Password managers for shared vaults and credential sharing

Shared credentials are one of the most common and least managed security risks in households and small teams. The Wi-Fi password written on a sticky note, the Netflix login texted over iMessage, the team Slack account sent over email — these exist in plaintext in multiple places with no access control, no audit trail, and no way to revoke access when needed.

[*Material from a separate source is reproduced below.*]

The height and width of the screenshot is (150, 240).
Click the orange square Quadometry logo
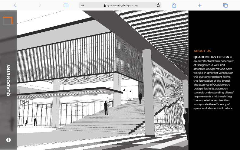[x=8, y=21]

Password managers solve this at two levels: secure storage with granular permissions, and sharing mechanisms that don't require the recipient to have the same app or account. The sharing models differ significantly between providers.

Quick answer

You need to share credentials with people who don't have an account

Keeper — One-Time Share sends an encrypted credential link to anyone; no account required on recipient's side

You want shared family vault at the lowest cost

Bitwarden — Families plan at $40/year for 6 users with shared organisation collections

You want the strongest privacy for shared items

Proton Pass — shared vault items have full metadata encryption; URL data encrypted even in shared context

When it matters

  • Bitwarden — shared organisation collections with role-based permissions (view, edit, manage). Free personal sharing limited to 2 users; Families and Teams plans for broader sharing
  • Keeper — record-level and folder-level sharing with granular permissions. One-Time Share generates a time-limited encrypted link for external sharing without recipient account
  • Dashlane — sharing with other Dashlane users; recipient must have an account. No external/link-based sharing
  • LastPass — shared folders on Teams and Business plans; recipient must have a LastPass account
  • NordPass — sharing with other NordPass users on Premium; no external sharing
  • Proton Pass — vault sharing and secure link sharing (recipient does not need a Proton account)

When it fails

  • Shared credentials can be read by everyone with access — there is no way in most managers to share a password while preventing the recipient from reading it; the credential is either accessible or not
  • Revoking shared access — removing a person's access to a shared collection doesn't change the credentials themselves; if they memorised or stored the password externally, revocation doesn't close that path
  • One-Time Share links have an expiry — Keeper's external sharing links expire after a configured time. Persistent access requires the recipient to create an account

How providers fit

Keeper provides the most complete sharing architecture in this comparison. One-Time Share for external recipients without accounts, plus granular in-vault sharing permissions. Appropriate for teams with contractors or families with members who won't install an app.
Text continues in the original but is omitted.